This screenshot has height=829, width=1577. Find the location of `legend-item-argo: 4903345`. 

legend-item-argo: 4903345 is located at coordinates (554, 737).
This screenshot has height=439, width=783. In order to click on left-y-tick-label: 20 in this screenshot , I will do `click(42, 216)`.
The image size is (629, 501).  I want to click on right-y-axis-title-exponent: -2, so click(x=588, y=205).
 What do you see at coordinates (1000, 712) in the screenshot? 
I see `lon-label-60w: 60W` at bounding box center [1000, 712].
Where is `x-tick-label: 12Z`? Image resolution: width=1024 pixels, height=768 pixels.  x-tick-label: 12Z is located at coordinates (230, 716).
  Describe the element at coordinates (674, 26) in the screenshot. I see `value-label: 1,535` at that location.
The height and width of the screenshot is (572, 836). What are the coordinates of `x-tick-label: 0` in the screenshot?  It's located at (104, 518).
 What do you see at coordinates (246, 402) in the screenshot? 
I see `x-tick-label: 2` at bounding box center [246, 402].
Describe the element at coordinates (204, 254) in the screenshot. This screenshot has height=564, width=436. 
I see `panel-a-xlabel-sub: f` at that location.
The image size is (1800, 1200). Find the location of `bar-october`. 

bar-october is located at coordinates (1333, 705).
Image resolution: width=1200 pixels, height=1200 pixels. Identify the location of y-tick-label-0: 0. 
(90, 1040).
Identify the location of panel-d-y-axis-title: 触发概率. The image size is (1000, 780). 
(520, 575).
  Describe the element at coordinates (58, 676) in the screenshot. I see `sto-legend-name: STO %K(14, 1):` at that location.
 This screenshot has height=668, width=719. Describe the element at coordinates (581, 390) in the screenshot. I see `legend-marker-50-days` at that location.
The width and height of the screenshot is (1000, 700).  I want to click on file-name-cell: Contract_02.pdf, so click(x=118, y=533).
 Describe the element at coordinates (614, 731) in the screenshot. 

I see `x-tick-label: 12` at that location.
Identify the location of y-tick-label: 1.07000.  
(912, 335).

=-=-=-=-=

Exercise details
Find each line in the records that contains the string "coordinates" and copy those lines out. Treat the match as case-sensitive.

Finished task
legend-item-argo: 4903345 is located at coordinates (554, 737).
 What do you see at coordinates (1000, 712) in the screenshot? 
Where is `x-tick-label: 12Z`? Image resolution: width=1024 pixels, height=768 pixels.  x-tick-label: 12Z is located at coordinates (230, 716).
  Describe the element at coordinates (674, 26) in the screenshot. I see `value-label: 1,535` at that location.
The height and width of the screenshot is (572, 836). What are the coordinates of `x-tick-label: 0` in the screenshot?  It's located at (104, 518).
 What do you see at coordinates (246, 402) in the screenshot? 
Describe the element at coordinates (204, 254) in the screenshot. This screenshot has height=564, width=436. 
bar-october is located at coordinates (1333, 705).
  Describe the element at coordinates (58, 676) in the screenshot. I see `sto-legend-name: STO %K(14, 1):` at that location.
 This screenshot has height=668, width=719. Describe the element at coordinates (581, 390) in the screenshot. I see `legend-marker-50-days` at that location.
 Describe the element at coordinates (614, 731) in the screenshot. 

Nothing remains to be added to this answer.